DIRECTIONS
Please rewrite the listing as a Markdown table with two columns, Row and Line. Give each non-blank line its own numbered row and leave out the blank lines.

___ DATA FOR THE TASK

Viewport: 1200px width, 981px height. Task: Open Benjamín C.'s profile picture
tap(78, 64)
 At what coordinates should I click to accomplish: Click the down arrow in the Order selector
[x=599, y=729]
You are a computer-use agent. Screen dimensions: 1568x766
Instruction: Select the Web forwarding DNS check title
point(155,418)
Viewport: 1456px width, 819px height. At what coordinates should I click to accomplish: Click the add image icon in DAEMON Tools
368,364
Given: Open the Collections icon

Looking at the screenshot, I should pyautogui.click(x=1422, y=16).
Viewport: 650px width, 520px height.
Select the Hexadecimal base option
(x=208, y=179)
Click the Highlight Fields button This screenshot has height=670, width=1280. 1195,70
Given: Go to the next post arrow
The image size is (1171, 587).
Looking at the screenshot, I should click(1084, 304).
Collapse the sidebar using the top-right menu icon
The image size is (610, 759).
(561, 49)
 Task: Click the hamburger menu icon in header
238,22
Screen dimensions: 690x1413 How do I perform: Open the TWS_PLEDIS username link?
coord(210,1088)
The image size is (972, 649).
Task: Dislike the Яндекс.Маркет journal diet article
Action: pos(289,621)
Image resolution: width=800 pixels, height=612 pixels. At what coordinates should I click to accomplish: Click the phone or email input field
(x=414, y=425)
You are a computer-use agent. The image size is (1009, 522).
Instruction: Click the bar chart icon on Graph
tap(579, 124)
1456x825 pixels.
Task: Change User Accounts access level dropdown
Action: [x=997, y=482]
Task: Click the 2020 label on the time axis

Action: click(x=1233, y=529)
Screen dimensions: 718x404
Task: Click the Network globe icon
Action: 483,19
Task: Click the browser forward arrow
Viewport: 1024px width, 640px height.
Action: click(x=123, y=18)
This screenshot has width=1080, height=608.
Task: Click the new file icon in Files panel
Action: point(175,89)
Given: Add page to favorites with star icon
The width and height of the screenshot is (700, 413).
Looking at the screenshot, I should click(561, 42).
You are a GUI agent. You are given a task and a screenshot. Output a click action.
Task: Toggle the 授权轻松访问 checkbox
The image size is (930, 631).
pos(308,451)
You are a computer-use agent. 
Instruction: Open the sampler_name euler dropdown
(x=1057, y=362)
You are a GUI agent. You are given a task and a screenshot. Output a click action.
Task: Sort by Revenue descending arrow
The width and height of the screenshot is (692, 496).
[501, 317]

______

ANSWER TO THE PROBLEM
| Row | Line |
|---|---|
| 1 | Viewport: 1200px width, 981px height. Task: Open Benjamín C.'s profile picture |
| 2 | tap(78, 64) |
| 3 |  At what coordinates should I click to accomplish: Click the down arrow in the Order selector |
| 4 | [x=599, y=729] |
| 5 | You are a computer-use agent. Screen dimensions: 1568x766 |
| 6 | Instruction: Select the Web forwarding DNS check title |
| 7 | point(155,418) |
| 8 | Viewport: 1456px width, 819px height. At what coordinates should I click to accomplish: Click the add image icon in DAEMON Tools |
| 9 | 368,364 |
| 10 | Given: Open the Collections icon |
| 11 | Looking at the screenshot, I should pyautogui.click(x=1422, y=16). |
| 12 | Viewport: 650px width, 520px height. |
| 13 | Select the Hexadecimal base option |
| 14 | (x=208, y=179) |
| 15 | Click the Highlight Fields button This screenshot has height=670, width=1280. 1195,70 |
| 16 | Given: Go to the next post arrow |
| 17 | The image size is (1171, 587). |
| 18 | Looking at the screenshot, I should click(1084, 304). |
| 19 | Collapse the sidebar using the top-right menu icon |
| 20 | The image size is (610, 759). |
| 21 | (561, 49) |
| 22 |  Task: Click the hamburger menu icon in header |
| 23 | 238,22 |
| 24 | Screen dimensions: 690x1413 How do I perform: Open the TWS_PLEDIS username link? |
| 25 | coord(210,1088) |
| 26 | The image size is (972, 649). |
| 27 | Task: Dislike the Яндекс.Маркет journal diet article |
| 28 | Action: pos(289,621) |
| 29 | Image resolution: width=800 pixels, height=612 pixels. At what coordinates should I click to accomplish: Click the phone or email input field |
| 30 | (x=414, y=425) |
| 31 | You are a computer-use agent. The image size is (1009, 522). |
| 32 | Instruction: Click the bar chart icon on Graph |
| 33 | tap(579, 124) |
| 34 | 1456x825 pixels. |
| 35 | Task: Change User Accounts access level dropdown |
| 36 | Action: [x=997, y=482] |
| 37 | Task: Click the 2020 label on the time axis |
| 38 | Action: click(x=1233, y=529) |
| 39 | Screen dimensions: 718x404 |
| 40 | Task: Click the Network globe icon |
| 41 | Action: 483,19 |
| 42 | Task: Click the browser forward arrow |
| 43 | Viewport: 1024px width, 640px height. |
| 44 | Action: click(x=123, y=18) |
| 45 | This screenshot has width=1080, height=608. |
| 46 | Task: Click the new file icon in Files panel |
| 47 | Action: point(175,89) |
| 48 | Given: Add page to favorites with star icon |
| 49 | The width and height of the screenshot is (700, 413). |
| 50 | Looking at the screenshot, I should click(561, 42). |
| 51 | You are a GUI agent. You are given a task and a screenshot. Output a click action. |
| 52 | Task: Toggle the 授权轻松访问 checkbox |
| 53 | The image size is (930, 631). |
| 54 | pos(308,451) |
| 55 | You are a computer-use agent.  |
| 56 | Instruction: Open the sampler_name euler dropdown |
| 57 | (x=1057, y=362) |
| 58 | You are a GUI agent. You are given a task and a screenshot. Output a click action. |
| 59 | Task: Sort by Revenue descending arrow |
| 60 | The width and height of the screenshot is (692, 496). |
| 61 | [501, 317] |